One of them stood on his hind legs, running a bony hand across his twitching whiskers. His head was raised towards me and his eyes seemed to be looking straight into mine. But they weren’t, of course. Mice don’t make eye contact. Unlike rats, they see poorly, relying heavily on their sense of smell. This much I’d learned during my three-day stint in that lab.

The other two mice were crawling furiously about the cage chasing each other. But in a cage so small there isn’t a lot of space to crawl, much less play. They soon grew bored and a tug of war began, with the more aggressive of the two snapping his yellowed front teeth at the other’s scabbed, blood-matted neck. The third mouse, the one that had stood on its hind legs, was no longer looking at me, or even standing. He was running in circles, chasing his own tail.

Could I lift these animals from their cage, immobilize them in one hand while with the other punching a hole through their ears and cutting off the end of their tail for genotyping? Could I one day sacrifice a mouse – not to mention hundreds? Dislocate its cervical vertebra and dissect his (or her) snout and brain so as to draw some conclusion about Smell? If so, it would be for a noble purpose, or would it not?

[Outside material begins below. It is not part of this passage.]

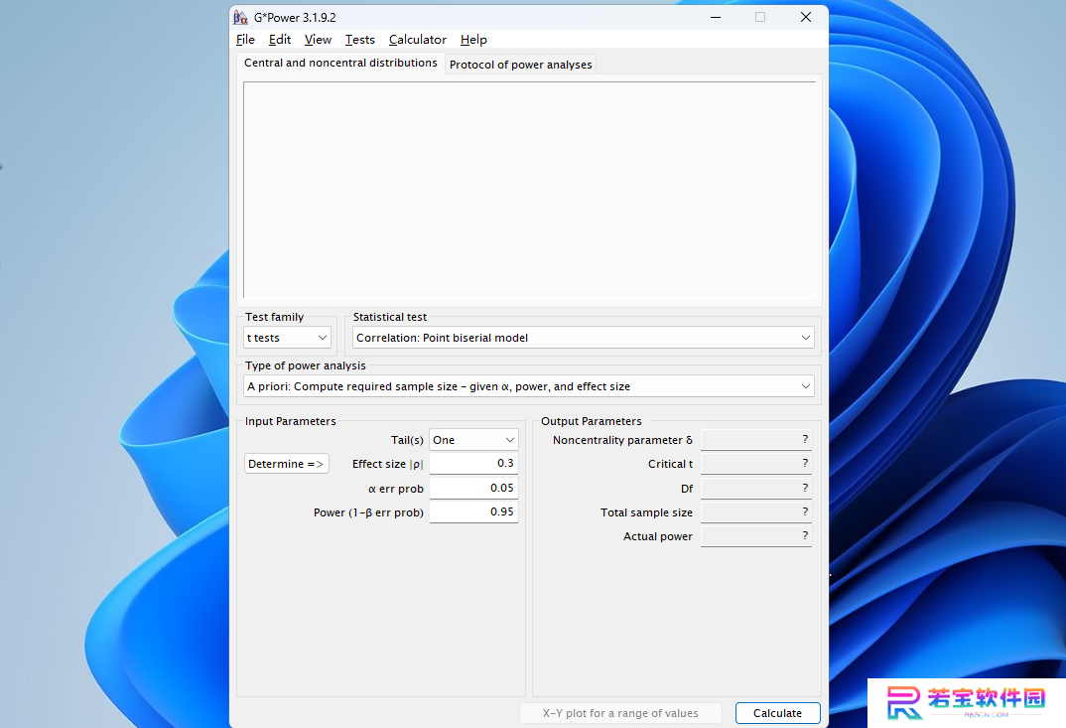Open the Statistical test dropdown
Viewport: 1066px width, 728px height.
[584, 338]
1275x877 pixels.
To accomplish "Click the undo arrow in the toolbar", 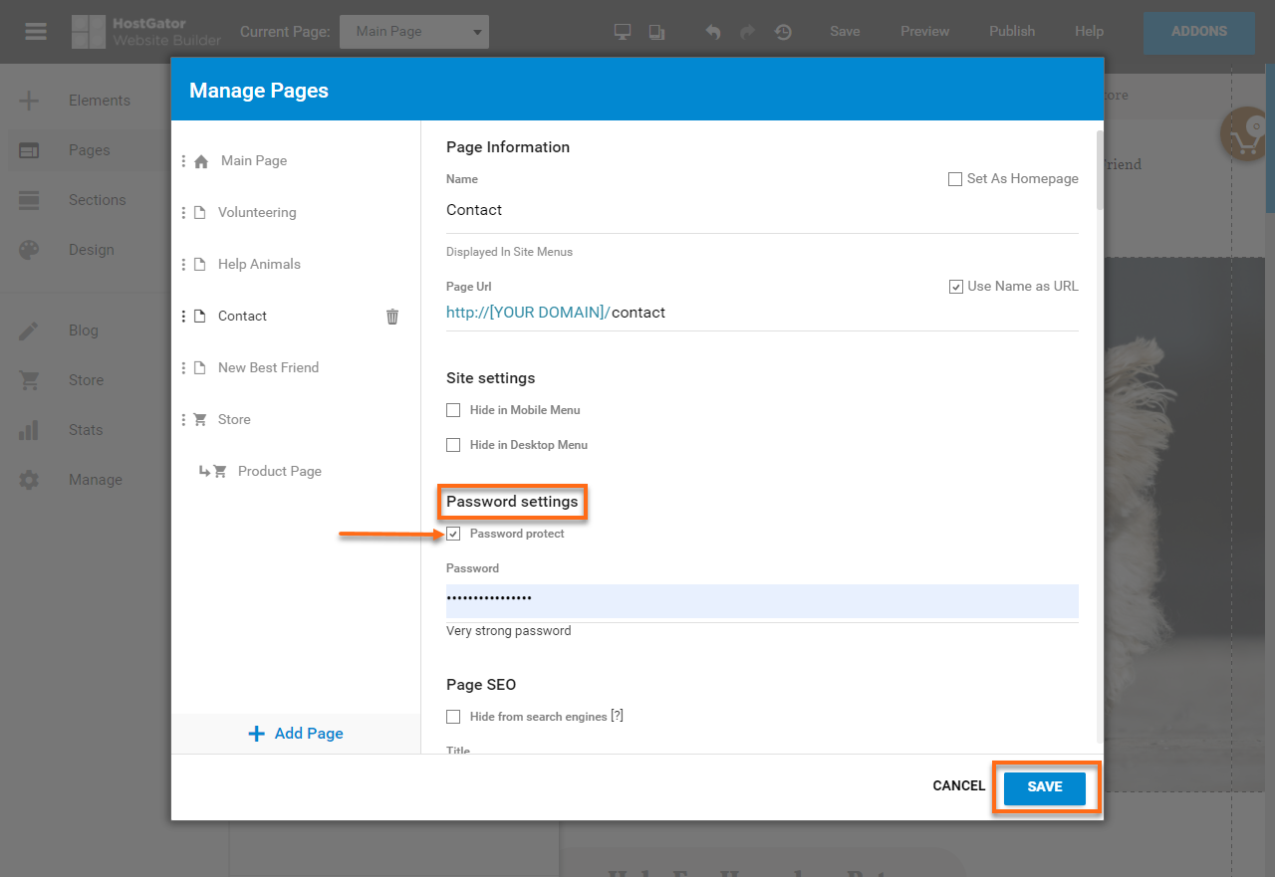I will pyautogui.click(x=712, y=31).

I took a red marker from my lab coat pocket and wrote across the card label, right over my name: wounded animal. Then I covered the cage with the metal grid and lid and returned it to its slot. In the bright-lit hallway I peeled off the latex gloves from my hands, removed the scrubs from my feet and the breathing mask from my face and dumped it all inside the biological-waste trash on my way to the elevator.

Outside the autumn air felt good on my perspiring face. It smelled faintly of rust from the many leaves scattered on the ground, and of seawater. The night was windless and the river edging the Animal Research building mysteriously settled. The dark water glittered unperturbed, like some profound well. When I snapped my cell phone open to call my boss and tell him I would no longer be doing graduate work in his lab, I was surprised to discover it wasn’t yet eight o’clock. A mere half-hour or less had passed during the course of which, as I would later come to view it, I’d made a life-changing decision.